* [Your task]: Will you quote precisely the lines that run from the top of the material below to the line containing "Open the flask-icon", both ends included?
Provided information below:
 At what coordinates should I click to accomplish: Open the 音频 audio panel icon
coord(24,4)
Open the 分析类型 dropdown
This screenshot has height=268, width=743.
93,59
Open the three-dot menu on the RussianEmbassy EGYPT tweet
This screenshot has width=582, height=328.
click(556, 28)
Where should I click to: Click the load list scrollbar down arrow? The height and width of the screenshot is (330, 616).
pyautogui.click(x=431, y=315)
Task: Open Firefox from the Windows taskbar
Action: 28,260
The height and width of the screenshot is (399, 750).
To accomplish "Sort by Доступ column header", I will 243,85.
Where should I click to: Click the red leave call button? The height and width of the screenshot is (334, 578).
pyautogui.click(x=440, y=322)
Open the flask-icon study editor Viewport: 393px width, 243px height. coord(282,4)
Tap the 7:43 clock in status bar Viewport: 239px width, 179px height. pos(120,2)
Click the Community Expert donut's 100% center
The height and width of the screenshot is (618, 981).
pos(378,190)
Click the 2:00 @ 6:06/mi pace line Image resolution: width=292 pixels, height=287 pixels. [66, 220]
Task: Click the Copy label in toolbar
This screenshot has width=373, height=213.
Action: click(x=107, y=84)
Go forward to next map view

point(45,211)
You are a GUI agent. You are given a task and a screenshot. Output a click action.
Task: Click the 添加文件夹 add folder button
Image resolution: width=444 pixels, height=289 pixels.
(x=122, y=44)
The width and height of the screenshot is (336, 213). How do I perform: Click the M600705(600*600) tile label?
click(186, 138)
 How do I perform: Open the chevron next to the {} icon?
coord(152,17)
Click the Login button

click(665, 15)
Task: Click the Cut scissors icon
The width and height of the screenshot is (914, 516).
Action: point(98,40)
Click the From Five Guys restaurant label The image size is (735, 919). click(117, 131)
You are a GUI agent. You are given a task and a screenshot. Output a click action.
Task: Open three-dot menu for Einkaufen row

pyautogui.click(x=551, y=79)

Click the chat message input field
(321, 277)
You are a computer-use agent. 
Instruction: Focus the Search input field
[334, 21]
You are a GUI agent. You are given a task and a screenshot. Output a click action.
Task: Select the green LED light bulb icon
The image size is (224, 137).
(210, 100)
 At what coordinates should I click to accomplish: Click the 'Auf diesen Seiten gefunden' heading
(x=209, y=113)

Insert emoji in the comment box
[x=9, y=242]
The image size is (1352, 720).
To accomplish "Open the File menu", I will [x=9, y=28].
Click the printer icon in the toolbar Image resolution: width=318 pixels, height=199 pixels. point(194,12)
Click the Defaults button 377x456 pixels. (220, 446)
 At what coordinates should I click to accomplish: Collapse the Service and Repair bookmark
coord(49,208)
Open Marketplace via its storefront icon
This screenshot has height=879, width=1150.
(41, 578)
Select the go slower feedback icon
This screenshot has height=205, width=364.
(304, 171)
End of Provided information.
* [Solved exercise]:
 At what coordinates should I click to accomplish: Open the 音频 audio panel icon
coord(24,4)
Open the 分析类型 dropdown
This screenshot has height=268, width=743.
93,59
Open the three-dot menu on the RussianEmbassy EGYPT tweet
This screenshot has width=582, height=328.
click(556, 28)
Where should I click to: Click the load list scrollbar down arrow? The height and width of the screenshot is (330, 616).
pyautogui.click(x=431, y=315)
Task: Open Firefox from the Windows taskbar
Action: 28,260
The height and width of the screenshot is (399, 750).
To accomplish "Sort by Доступ column header", I will 243,85.
Where should I click to: Click the red leave call button? The height and width of the screenshot is (334, 578).
pyautogui.click(x=440, y=322)
Open the flask-icon study editor Viewport: 393px width, 243px height. coord(282,4)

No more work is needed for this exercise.